Para o empresário, a fragmentação das pautas enfraquece a capacidade de mobilização. Ele cita o exemplo de prefeitos e empresários que buscam benefícios isolados, em vez de pleitear melhorias amplas. “Não precisamos buscar incentivos setoriais, mas sim reivindicar impostos menores e investimentos que beneficiem toda a sociedade”, defende.
Gialdi também ressalta que o Rio Grande do Sul ainda carece de uma atuação política mais articulada. “Durante muito tempo lamentamos não ter um deputado que representasse nossa região, e finalmente elegemos um, o deputado Guilherme Pasin, que vem fazendo um excelente trabalho. Mas é apenas um. Precisamos de mais vozes atuando em bloco”, pontua.
O empresário compara o cenário gaúcho com o de outras regiões do país. “No Nordeste, por exemplo, é comum ver prefeitos de diferentes partidos e cidades se unindo em caravanas a Brasília para defender pautas coletivas. Isso faz diferença nos resultados que conquistam”, exemplifica.
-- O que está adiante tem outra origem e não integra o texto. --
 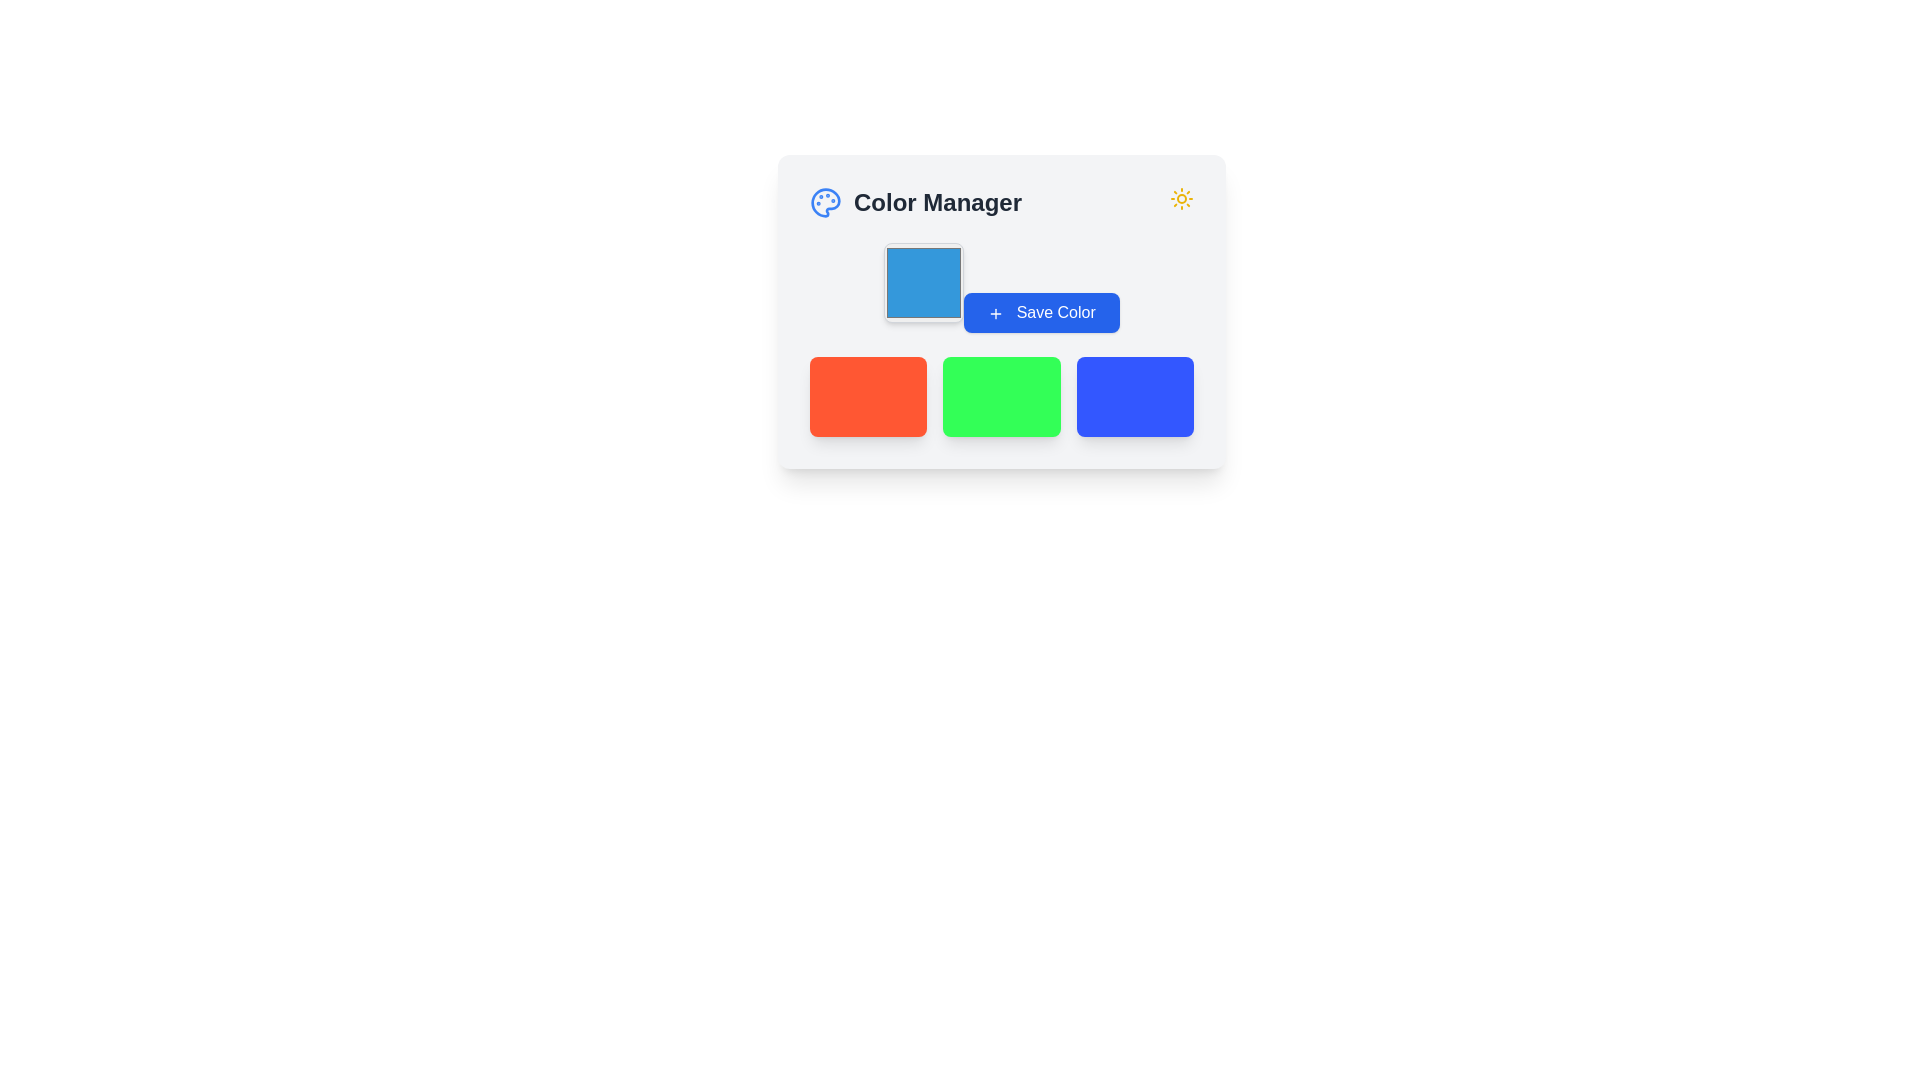 What do you see at coordinates (937, 203) in the screenshot?
I see `the static text label indicating 'Color Manager' located to the right of the graphical color palette icon in the top region of the interface` at bounding box center [937, 203].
Para ele, a cultura do trabalho intenso do gaúcho, embora admirável, também pode limitar a capacidade de planejamento conjunto. “Trabalhamos muito, mas não temos tempo para criar estratégias coletivas. Precisamos aprender a trabalhar em grupo se quisermos conquistas maiores”, completa.
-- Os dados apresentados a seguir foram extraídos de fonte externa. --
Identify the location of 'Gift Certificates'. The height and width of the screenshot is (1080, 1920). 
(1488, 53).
Lideranças políticas precisam somar esforços, afirma Gialdi
O empresário observa ainda que, enquanto prefeitos e vereadores buscam individualmente pequenas emendas ou recursos pontuais, o Estado acaba perdendo força para reivindicar investimentos estruturais. “Quando um representante municipal vai sozinho a Brasília, talvez nem seja recebido. Mas se forem dez prefeitos juntos, as coisas mudam. A força está no coletivo”, ressalta.
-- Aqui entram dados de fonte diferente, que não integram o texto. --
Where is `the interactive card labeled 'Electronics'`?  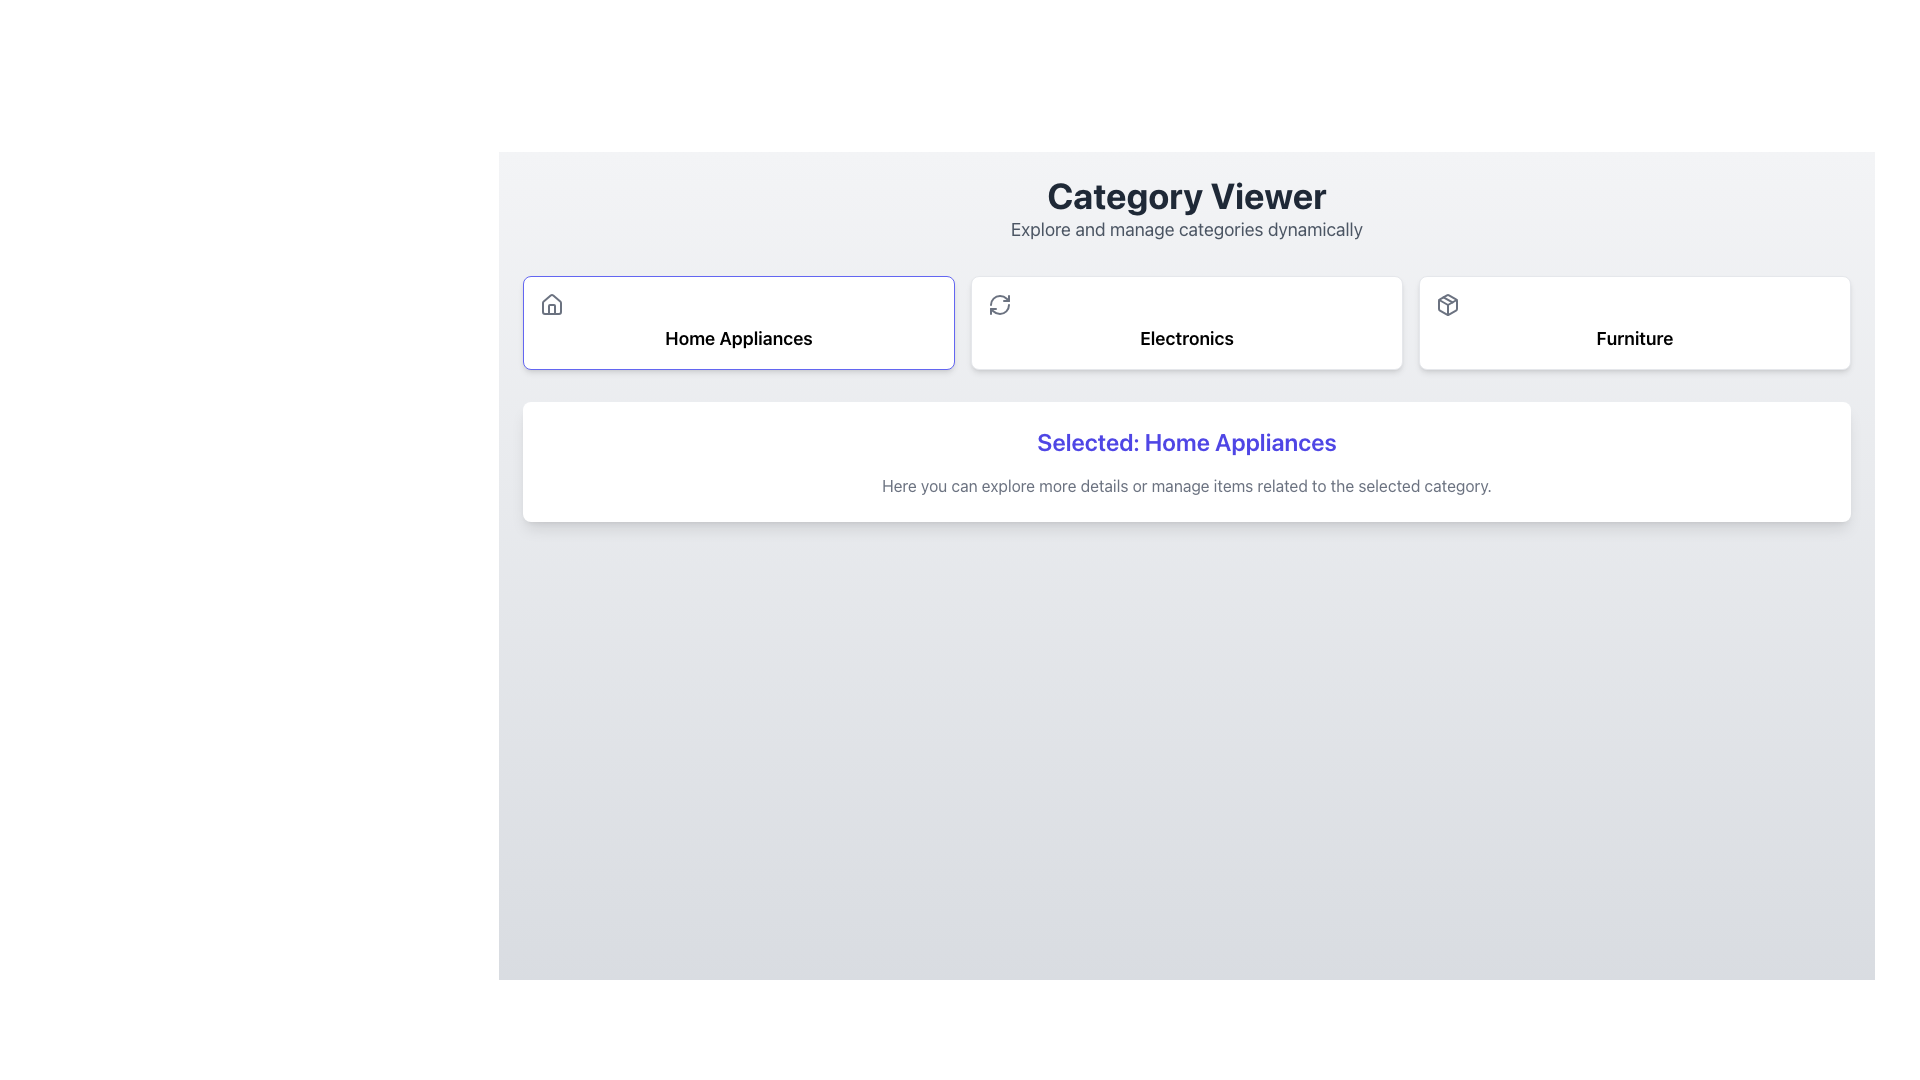 the interactive card labeled 'Electronics' is located at coordinates (1186, 322).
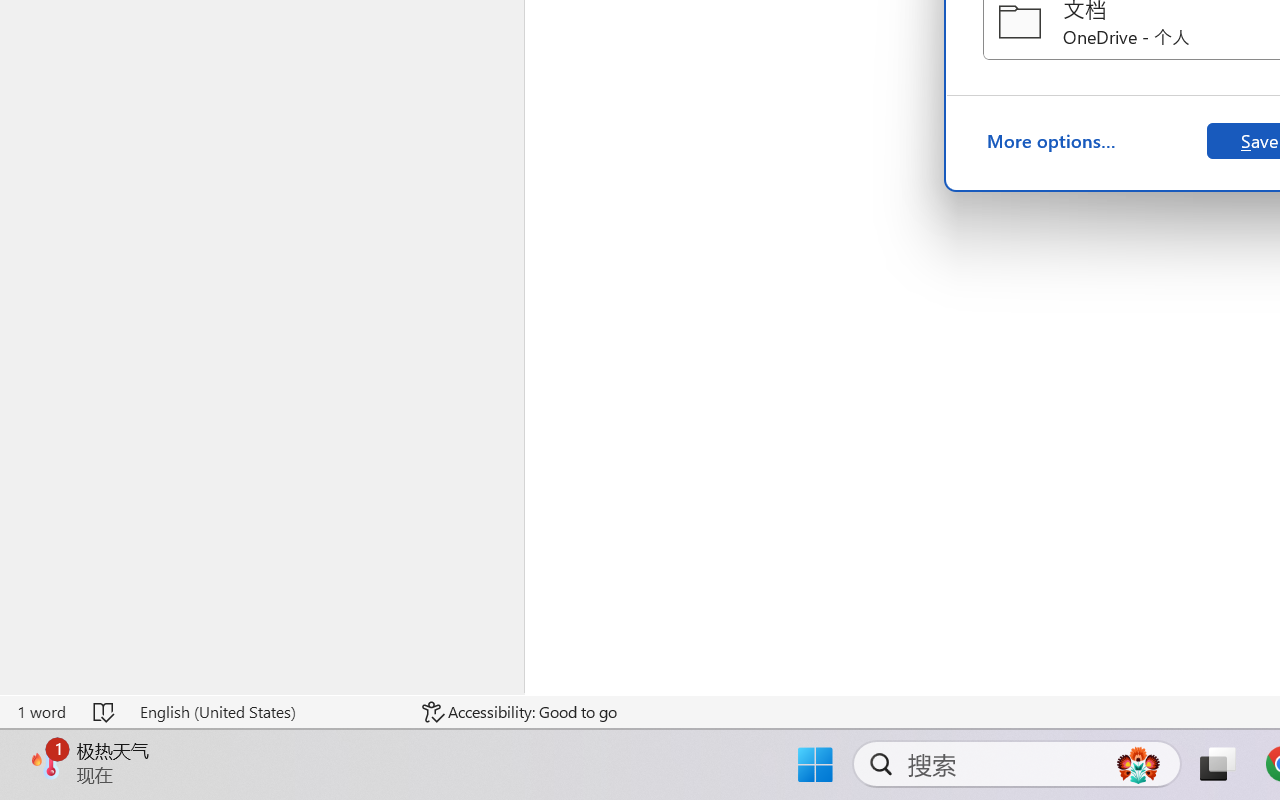 This screenshot has width=1280, height=800. I want to click on 'AutomationID: DynamicSearchBoxGleamImage', so click(1138, 764).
Ele lembra que grandes empresários também poderiam exercer um papel mais ativo nesse processo. “Temos líderes com voz e influência expressivas, mas que muitas vezes não fazem uso de suas grandezas para despertar no poder político a importância de investimentos de grandes proporções. Se somássemos forças, o impacto seria muito maior”, afirma.
O empresário cita como exemplo positivo o trabalho do senador Luis Carlos Heinze, que, segundo ele, tem se destacado na busca por recursos e projetos que beneficiam o Estado. “Faço justiça em reconhecer o empenho do senador Heinze, um verdadeiro peleador pelas causas do Rio Grande do Sul. Mas, mais uma vez, é somente um. Onde está a bancada gaúcha de senadores e deputados federais que deveria somar esforços pelo mesmo objetivo?”, questiona.
Para Gialdi, o momento exige que empresários, prefeitos, vereadores e representantes políticos repensem suas formas de atuação. “Não falta trabalho, pelo contrário. Todos estão muito envolvidos em suas rotinas, mas não iremos a lugar algum se não tivermos como objetivo uma representatividade coletiva”, conclui.